Un auditor interno es de vital importancia dentro de una organización. Se encarga de impulsar la mejora continua, estableciendo sus políticas y objetivos. También evalúa la eficiencia y la efectividad de su sistema de gestión de calidad acorde a los requisitos de la norma ISO 9001. Sus principales funciones se centran en el área administrativa, legal, financiera, fiscal y contable. Además, trata también información confidencial y de gran interés. En este blog te contamos cuáles son las funciones, las competencias y habilidades necesarias que se deben tener para trabajar como auditor interno. Y si te interesa saber más sobre este sector, no dudes en realizar nuestro Curso en Herramientas Básicas de la Calidad.

Principales funciones de un auditor interno

Un auditor interno debe hacerse cargo de varias funciones.
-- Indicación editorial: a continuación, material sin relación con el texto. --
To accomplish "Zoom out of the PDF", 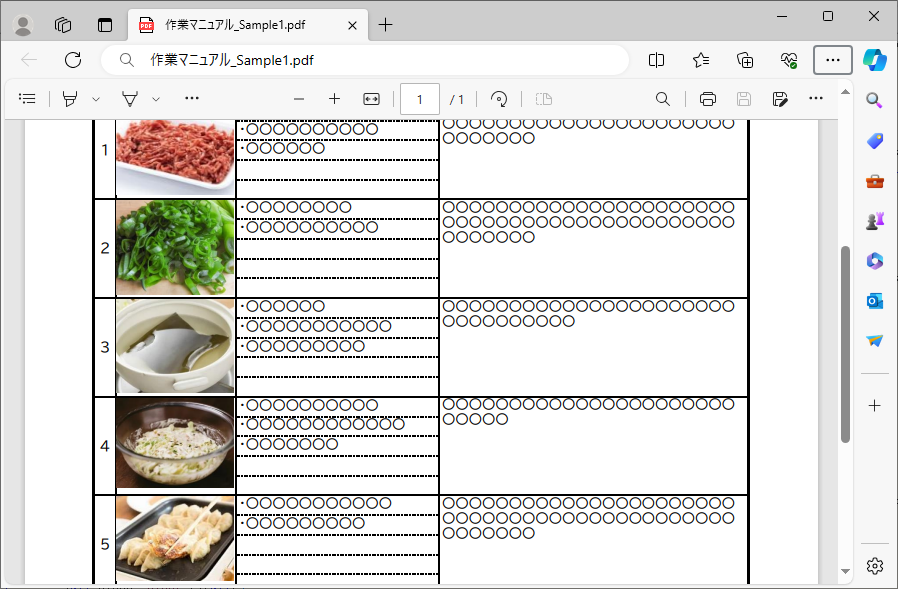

Seguidamente se detallan las más esenciales:

  • Evaluar y revisar que el sistema de gestión de calidad de la empresa se encuentra alineado con los requisitos establecidos.
  • Comprobar que se aplican los puntos de la norma ISO 9001.
  • Recomendar y proponer soluciones para mejorar y corregir errores.
  • Priorizar acciones de optimización.
  • Establecer políticas y procedimientos internos bajo un criterio objetivo.
  • Implementar y evaluar las políticas para actualizar y renovar acciones de mejora.
  • Dotar de visión para alcanzar los objetivos estratégicos de la organización.

Competencias y habilidades de un auditor interno

Un auditor de cuentas debe tener unas competencias concretas para realizar una auditoría. Las habilidades técnicas son un requisito muy importante. A continuación, se muestran algunas de las cualidades más imprescindibles:

Pensamiento analítico

Un censor de cuentas tiene que saber ofrecer una visión estratégica y un pensamiento crítico. Además de conocer la prioridad de las normas o referencias de sistemas de gestión.

Habilidades de comunicación

Para que un auditor sea efectivo debe poder comunicarse de forma oral y escrita y de manera clara y directa con todos los miembros. Tiene que saber cómo comunicar los resultados de su trabajo de la manera más adecuada y correcta posible. También es importante que muestre seguridad en sí mismo y sea capaz de pensar y actuar de forma objetiva. Es decir, no hay que dejarse influenciar por el entorno. Hay que reflejar una imagen sincera, honesta y diplomática.

Integridad

Esta virtud es especialmente esencial en la auditoría interna. Los auditores deben ser capaces de mostrar confianza y respeto en todos los profesionales de la organización y del sector. Así se permite inspeccionar a fondo en el funcionamiento del sistema y encontrar mejoras en él.

Versatilidad

Hay que saber adaptarse fácilmente y rápidamente a diferentes situaciones y a diversos cambios que puedan surgir. También se valora el hecho de estar dispuesto a considerar puntos de vista diferentes a los que se esperan.

Compromiso

Cumplir con las obligaciones es muy importante ya que es cuando se demuestra el interés en el negocio y la industria.

Observación

Mientras se está auditando, la capacidad de observación permite estar atento al entorno y a las actividades que se desarrollan.